¿Un «agujero» en el Universo?
Estas nebulosas se consideran como los lugares más fríos y aislados de todo el universo. En su interior, la densidad de polvo y gas es tal que absorbe prácticamente toda la luz visible que llega hasta ellas. La única forma de ver lo que sucede dentro y "al otro lado" es contemplarlas en el rango del infrarrojo.
La nebulosa, llamada Barnard 68, tiene un radio de un cuarto de año luz y se encuentra a 500 años luz de la Tierra, en la constelación de Ofiuco (Ophiuchus), lo suficientemente cerca como para que entre ella y nosotros no haya estrellas que estropeen el tenebroso espectáculo.
Sin embargo, esta nebulosa oscura oculta algo más. De hecho, también es un "glóbulo de Bok", uno de esos raros lugares de nuestra galaxia en los que se forman nuevas estrellas.

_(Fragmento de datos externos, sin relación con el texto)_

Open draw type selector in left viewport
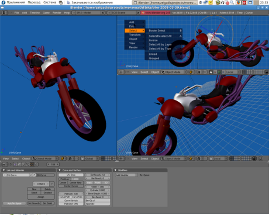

Los astrónomos, en efecto, se han dado cuenta de que, en estos mismos momentos, varias partes de la nube se están colapsando, lo cual significa que la materia, debido a su propia gravedad, se está acumulando alrededor de los puntos de mayor densidad. En resultado de este proceso será el nacimiento de todo un nuevo sistema estelar.